> _Short exercise_: Reproduce the lines below, substituting "interface agent" for every occurrence of "GUI agent" and leaving all other text unchanged.

> _Records for this exercise_:

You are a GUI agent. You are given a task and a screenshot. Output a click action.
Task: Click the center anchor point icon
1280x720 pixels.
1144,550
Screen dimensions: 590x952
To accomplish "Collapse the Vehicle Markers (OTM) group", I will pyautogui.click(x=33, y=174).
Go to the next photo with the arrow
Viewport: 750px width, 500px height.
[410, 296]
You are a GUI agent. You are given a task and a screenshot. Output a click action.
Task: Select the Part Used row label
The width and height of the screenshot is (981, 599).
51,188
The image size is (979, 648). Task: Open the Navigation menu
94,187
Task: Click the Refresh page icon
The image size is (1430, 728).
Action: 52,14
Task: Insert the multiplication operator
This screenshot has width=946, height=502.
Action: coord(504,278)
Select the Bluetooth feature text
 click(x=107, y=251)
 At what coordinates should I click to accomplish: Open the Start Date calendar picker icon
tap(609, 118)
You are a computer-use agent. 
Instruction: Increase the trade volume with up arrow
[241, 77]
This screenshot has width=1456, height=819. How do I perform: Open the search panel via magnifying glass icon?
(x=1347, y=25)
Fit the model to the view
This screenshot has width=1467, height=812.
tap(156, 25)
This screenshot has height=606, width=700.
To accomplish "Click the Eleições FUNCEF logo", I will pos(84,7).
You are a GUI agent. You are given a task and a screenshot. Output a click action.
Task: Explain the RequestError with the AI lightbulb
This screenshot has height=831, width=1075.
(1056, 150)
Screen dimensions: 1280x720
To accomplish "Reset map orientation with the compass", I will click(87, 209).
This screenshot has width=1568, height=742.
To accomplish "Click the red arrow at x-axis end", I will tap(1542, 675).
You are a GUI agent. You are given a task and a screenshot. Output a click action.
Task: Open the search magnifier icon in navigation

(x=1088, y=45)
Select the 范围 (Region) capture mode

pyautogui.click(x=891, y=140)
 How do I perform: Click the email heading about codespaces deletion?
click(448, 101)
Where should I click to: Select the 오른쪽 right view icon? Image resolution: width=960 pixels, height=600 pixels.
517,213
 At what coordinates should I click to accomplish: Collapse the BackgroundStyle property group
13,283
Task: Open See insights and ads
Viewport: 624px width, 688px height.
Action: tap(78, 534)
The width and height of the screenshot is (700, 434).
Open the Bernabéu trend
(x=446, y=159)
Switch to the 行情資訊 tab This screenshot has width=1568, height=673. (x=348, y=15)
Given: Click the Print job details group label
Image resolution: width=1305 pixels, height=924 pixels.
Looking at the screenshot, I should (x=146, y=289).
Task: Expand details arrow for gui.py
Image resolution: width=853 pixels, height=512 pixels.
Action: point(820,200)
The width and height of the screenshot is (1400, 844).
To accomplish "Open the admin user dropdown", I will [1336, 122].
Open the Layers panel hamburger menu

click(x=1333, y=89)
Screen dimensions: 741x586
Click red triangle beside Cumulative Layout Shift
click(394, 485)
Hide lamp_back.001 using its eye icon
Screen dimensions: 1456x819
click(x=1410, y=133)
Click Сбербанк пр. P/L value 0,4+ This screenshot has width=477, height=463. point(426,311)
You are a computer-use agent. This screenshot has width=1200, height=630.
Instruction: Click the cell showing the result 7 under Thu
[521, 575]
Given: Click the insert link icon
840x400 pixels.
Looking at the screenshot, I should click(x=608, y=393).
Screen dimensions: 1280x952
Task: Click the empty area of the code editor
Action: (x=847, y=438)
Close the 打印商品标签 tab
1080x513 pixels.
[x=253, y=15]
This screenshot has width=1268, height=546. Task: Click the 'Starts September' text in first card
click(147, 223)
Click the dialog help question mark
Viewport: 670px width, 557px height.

> _Right answer_:
You are a interface agent. You are given a task and a screenshot. Output a click action.
Task: Click the center anchor point icon
1280x720 pixels.
1144,550
Screen dimensions: 590x952
To accomplish "Collapse the Vehicle Markers (OTM) group", I will pyautogui.click(x=33, y=174).
Go to the next photo with the arrow
Viewport: 750px width, 500px height.
[410, 296]
You are a interface agent. You are given a task and a screenshot. Output a click action.
Task: Select the Part Used row label
The width and height of the screenshot is (981, 599).
51,188
The image size is (979, 648). Task: Open the Navigation menu
94,187
Task: Click the Refresh page icon
The image size is (1430, 728).
Action: 52,14
Task: Insert the multiplication operator
This screenshot has width=946, height=502.
Action: coord(504,278)
Select the Bluetooth feature text
 click(x=107, y=251)
 At what coordinates should I click to accomplish: Open the Start Date calendar picker icon
tap(609, 118)
You are a computer-use agent. 
Instruction: Increase the trade volume with up arrow
[241, 77]
This screenshot has width=1456, height=819. How do I perform: Open the search panel via magnifying glass icon?
(x=1347, y=25)
Fit the model to the view
This screenshot has width=1467, height=812.
tap(156, 25)
This screenshot has height=606, width=700.
To accomplish "Click the Eleições FUNCEF logo", I will pos(84,7).
You are a interface agent. You are given a task and a screenshot. Output a click action.
Task: Explain the RequestError with the AI lightbulb
This screenshot has height=831, width=1075.
(1056, 150)
Screen dimensions: 1280x720
To accomplish "Reset map orientation with the compass", I will click(87, 209).
This screenshot has width=1568, height=742.
To accomplish "Click the red arrow at x-axis end", I will tap(1542, 675).
You are a interface agent. You are given a task and a screenshot. Output a click action.
Task: Open the search magnifier icon in navigation

(x=1088, y=45)
Select the 范围 (Region) capture mode

pyautogui.click(x=891, y=140)
 How do I perform: Click the email heading about codespaces deletion?
click(448, 101)
Where should I click to: Select the 오른쪽 right view icon? Image resolution: width=960 pixels, height=600 pixels.
517,213
 At what coordinates should I click to accomplish: Collapse the BackgroundStyle property group
13,283
Task: Open See insights and ads
Viewport: 624px width, 688px height.
Action: tap(78, 534)
The width and height of the screenshot is (700, 434).
Open the Bernabéu trend
(x=446, y=159)
Switch to the 行情資訊 tab This screenshot has width=1568, height=673. (x=348, y=15)
Given: Click the Print job details group label
Image resolution: width=1305 pixels, height=924 pixels.
Looking at the screenshot, I should (x=146, y=289).
Task: Expand details arrow for gui.py
Image resolution: width=853 pixels, height=512 pixels.
Action: point(820,200)
The width and height of the screenshot is (1400, 844).
To accomplish "Open the admin user dropdown", I will [1336, 122].
Open the Layers panel hamburger menu

click(x=1333, y=89)
Screen dimensions: 741x586
Click red triangle beside Cumulative Layout Shift
click(394, 485)
Hide lamp_back.001 using its eye icon
Screen dimensions: 1456x819
click(x=1410, y=133)
Click Сбербанк пр. P/L value 0,4+ This screenshot has width=477, height=463. point(426,311)
You are a computer-use agent. This screenshot has width=1200, height=630.
Instruction: Click the cell showing the result 7 under Thu
[521, 575]
Given: Click the insert link icon
840x400 pixels.
Looking at the screenshot, I should click(x=608, y=393).
Screen dimensions: 1280x952
Task: Click the empty area of the code editor
Action: (x=847, y=438)
Close the 打印商品标签 tab
1080x513 pixels.
[x=253, y=15]
This screenshot has width=1268, height=546. Task: Click the 'Starts September' text in first card
click(147, 223)
Click the dialog help question mark
Viewport: 670px width, 557px height.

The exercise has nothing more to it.